The consumer group’s CEO Alan Kirkland says viewers are being hit with an ‘Australian tax’ to pay local middle men.

“Consumers are asking themselves why they have to pay a premium to Foxtel when they can access and pay a reasonable price for content through legitimate overseas services like Netflix. Despite what some local incumbents have said, accessing Netflix – which will spend $3bn this year paying for content from studios – is legal,” Mr Kirkland said in the CHOICE statement.

“The heart of this issue is about local middlemen wanting to clip the ticket on popular overseas content rather than respond to changing technology and deliver affordable content online.”

Choice ‘got it wrong’

Foxtel’s corporate affairs director Bruce Meagher hit back at the CHOICE, saying its content pricing and distribution models were off the mark.

“Leaving aside the obvious point that the producers of content should be entitled to determine how it is distributed and monetised, there are profound implications for the Australian media in this proposal,” Mr Meagher said in a media release.

“If free to air or subscription broadcasters were not able to aggregate the best international content to attract eyeballs for advertisers or subscription revenues we would not have the resources to invest in Australian content and the TV production sector would largely collapse.

“Last year Foxtel alone broadcast around 70,000 hours of first run Australian content.”

Mr Meagher said CHOICE also made “invalid” and nonsensical comparisons between products.

“To compare Foxtel’s service with that of Netflix in the US is nonsensical.

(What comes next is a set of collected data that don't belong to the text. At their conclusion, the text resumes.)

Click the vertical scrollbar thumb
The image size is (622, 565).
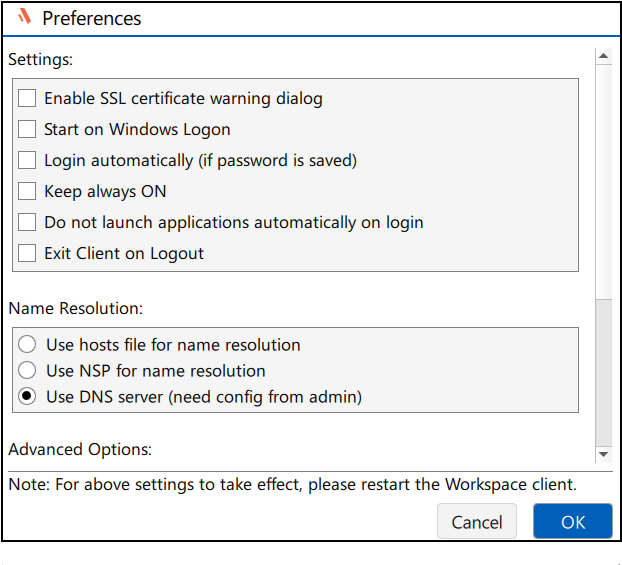(x=603, y=373)

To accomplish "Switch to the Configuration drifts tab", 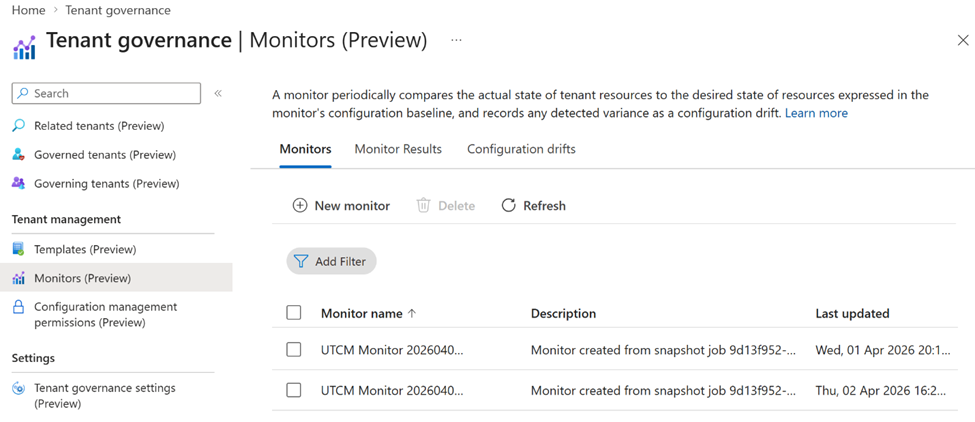I will (521, 149).
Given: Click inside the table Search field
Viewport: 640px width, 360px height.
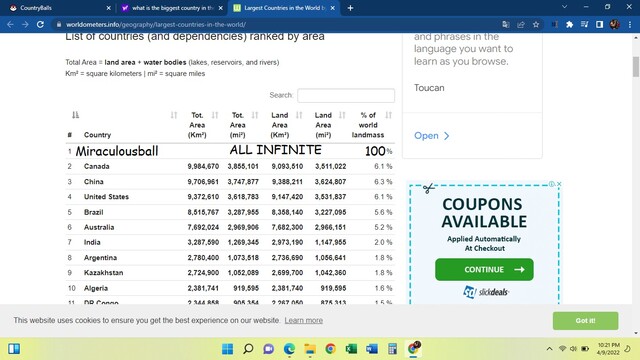Looking at the screenshot, I should pyautogui.click(x=346, y=95).
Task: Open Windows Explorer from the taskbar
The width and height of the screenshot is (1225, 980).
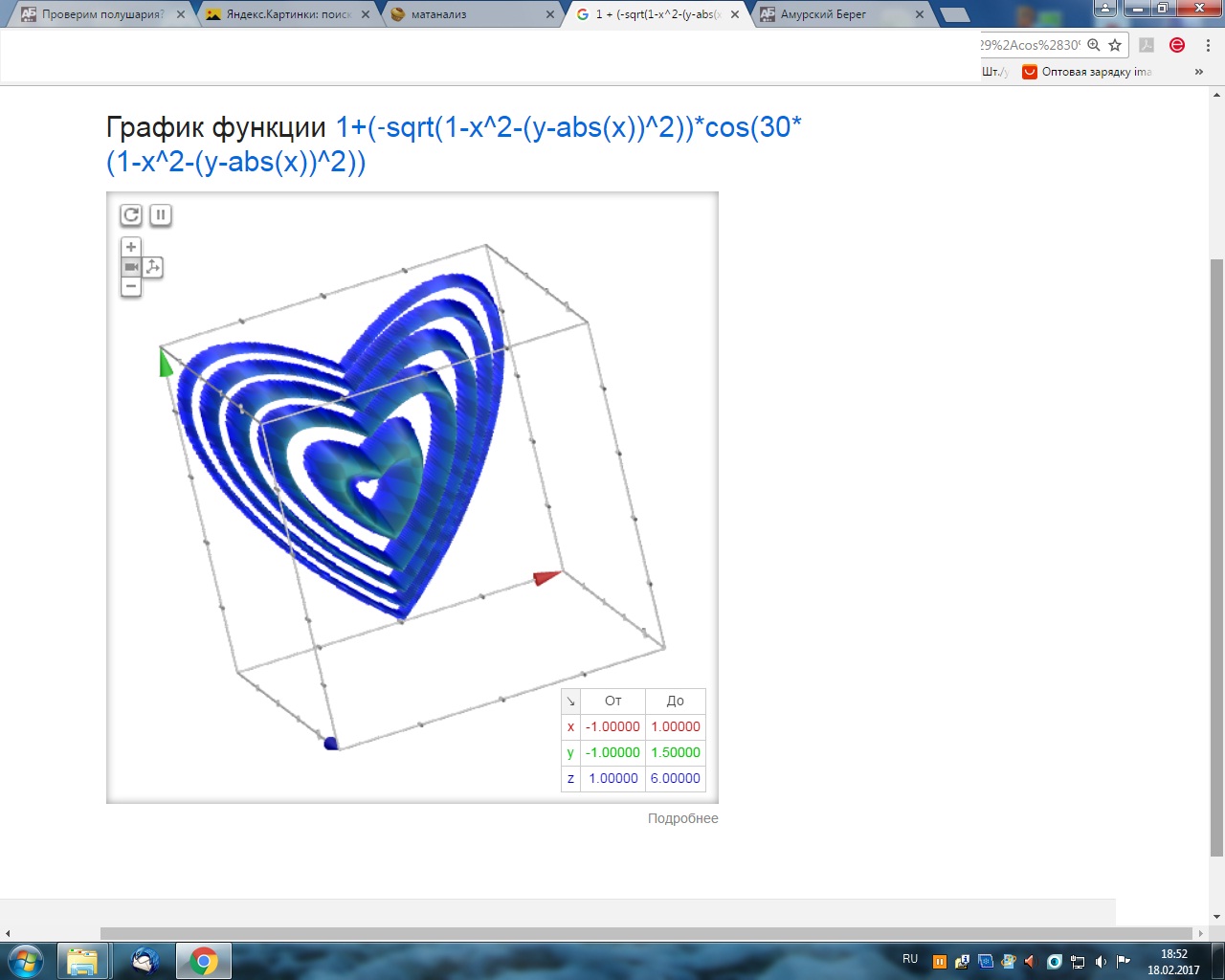Action: (82, 960)
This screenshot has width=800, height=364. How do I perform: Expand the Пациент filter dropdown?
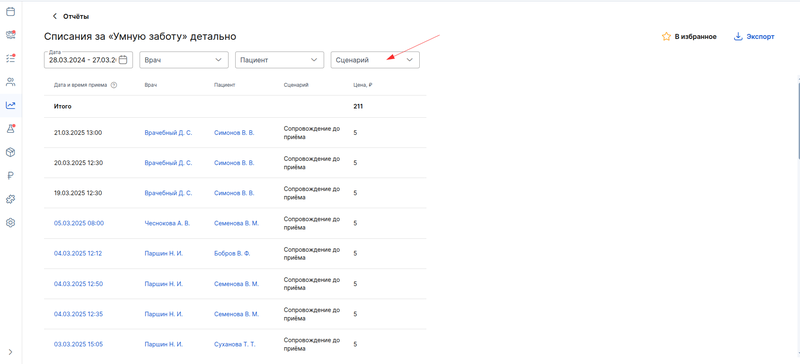click(280, 60)
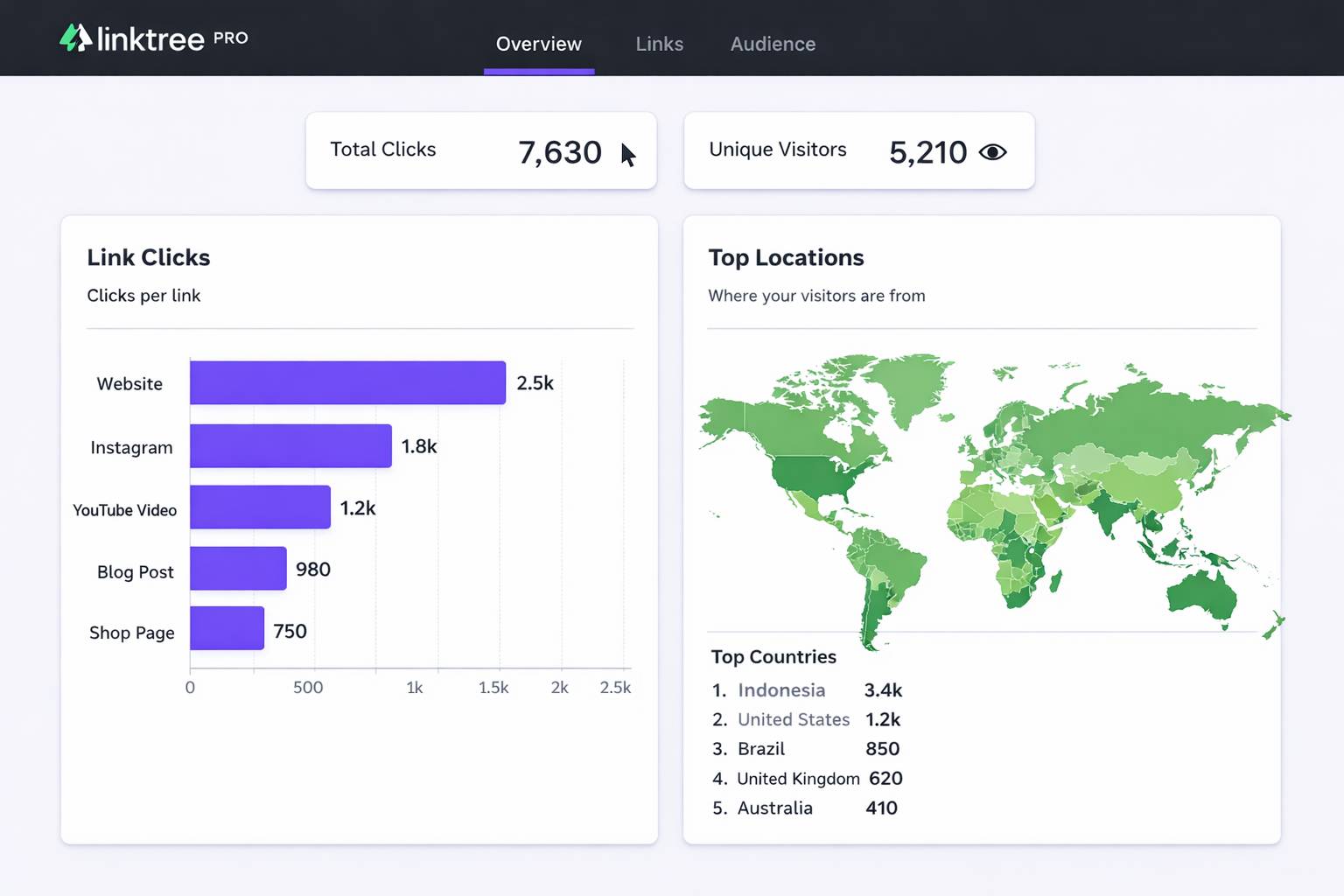Click the eye icon beside Unique Visitors
This screenshot has height=896, width=1344.
[x=992, y=152]
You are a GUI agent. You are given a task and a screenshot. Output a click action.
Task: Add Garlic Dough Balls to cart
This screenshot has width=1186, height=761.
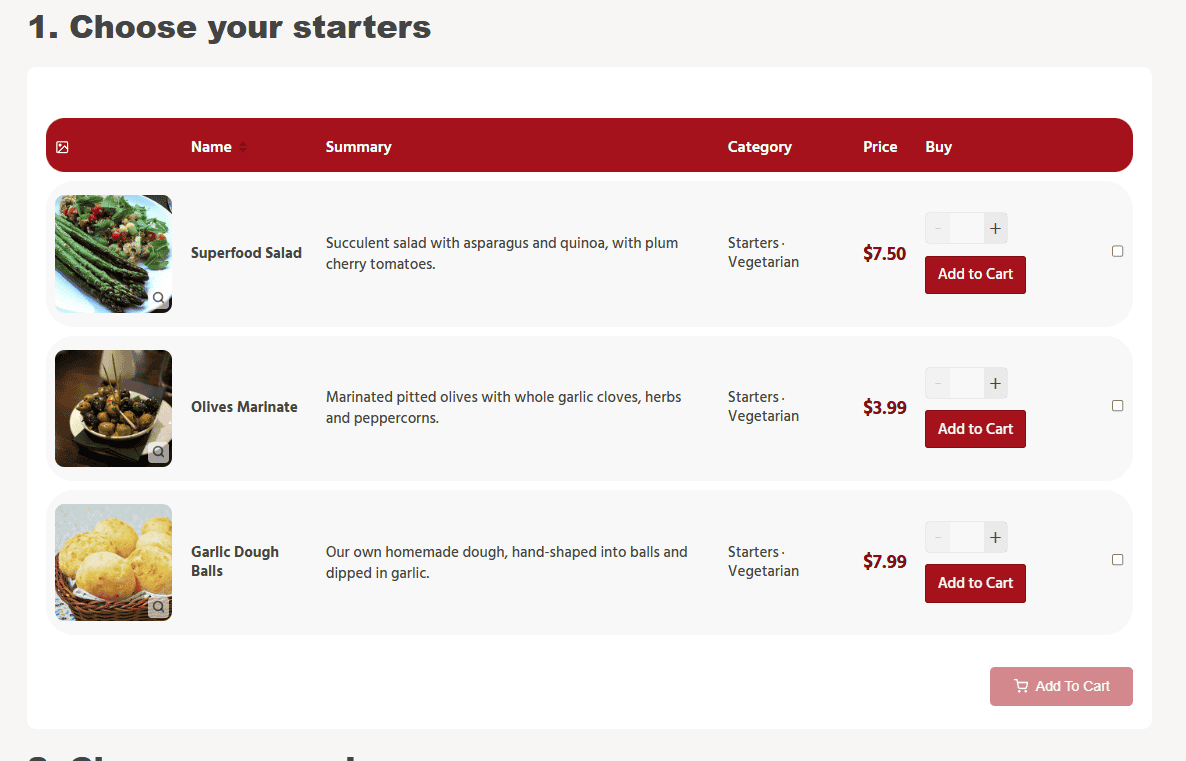[x=975, y=583]
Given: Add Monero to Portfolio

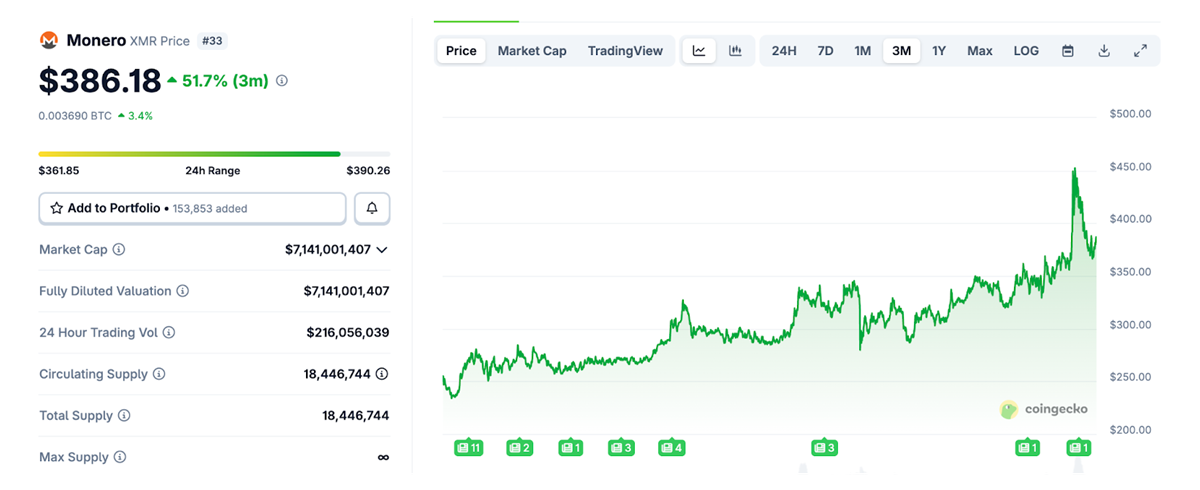Looking at the screenshot, I should 192,208.
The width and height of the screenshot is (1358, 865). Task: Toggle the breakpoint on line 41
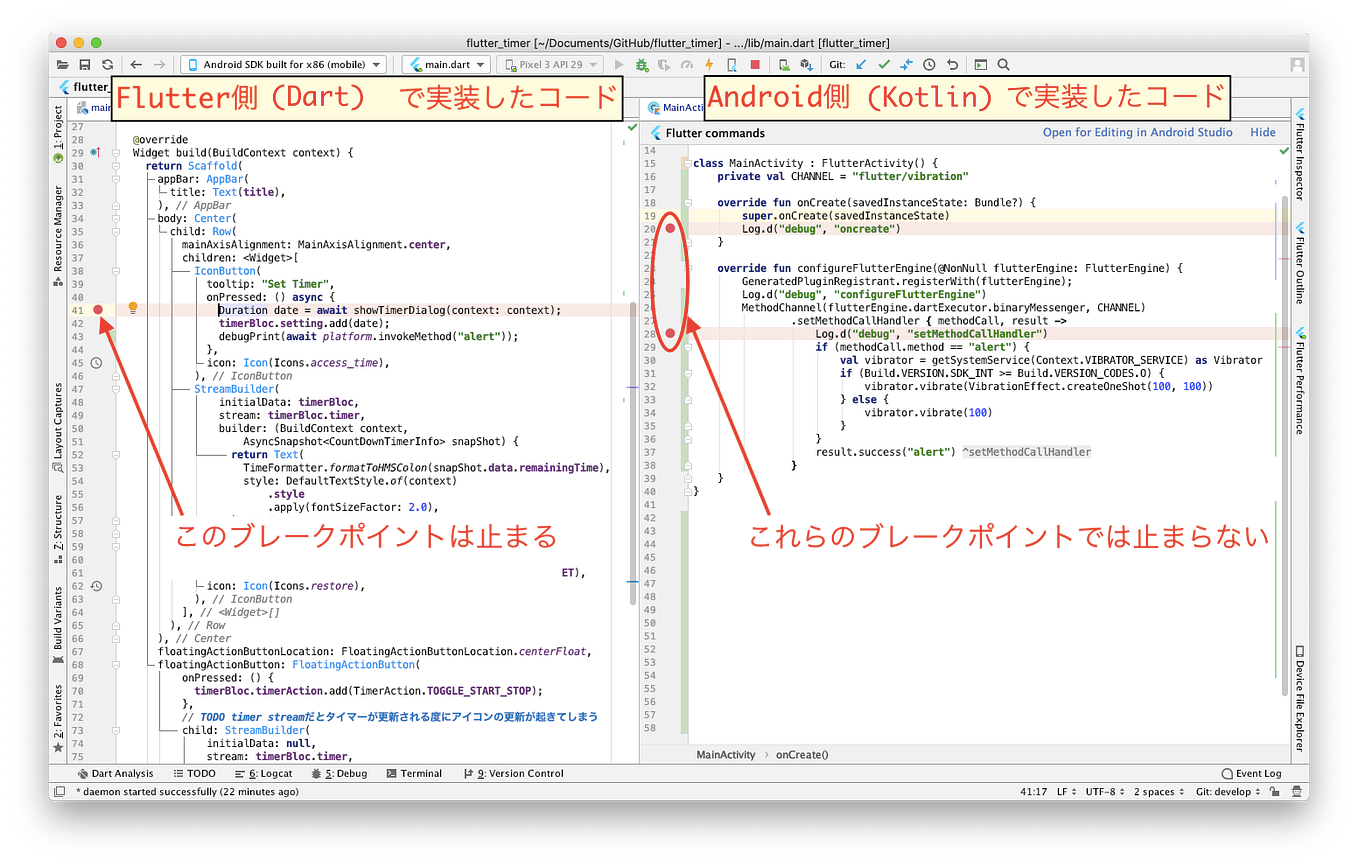[97, 310]
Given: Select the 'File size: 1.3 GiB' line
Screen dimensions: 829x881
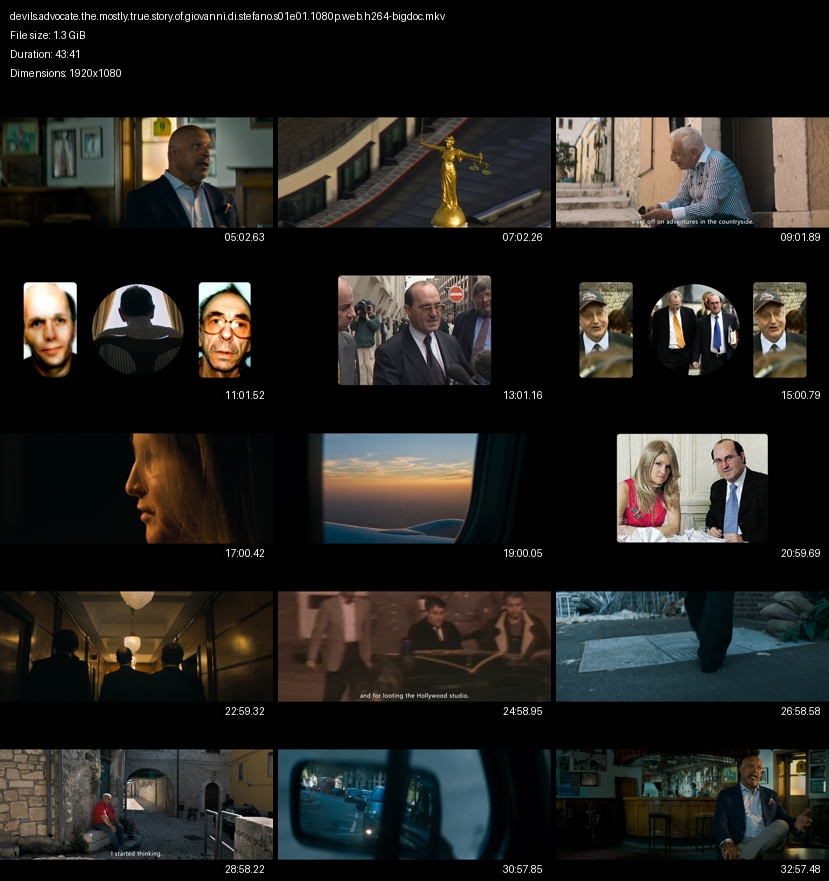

Netflix is essentially a library service which, due to its success, has been able to commission a few high quality and popular dramas. So while it is true that consumers can get access to Orange is the New Black and House of Cards as part of their Netflix subscription that’s basically where the new content offering ends,” Mr Meagher continued.

But CHOICE’s argument also centred around series that had not yet made it to Australian TV, namely Steven Soderbergh’s new drama The Knick, starring Clive Owen, which it said was available in the US and Singapore but not locally.

The consumer groups claims came as the Government proposed an industry-regulated internet “filter” to stop illegal downloading.

CHOICE said competition issues needed to be addressed before a filter was introduced.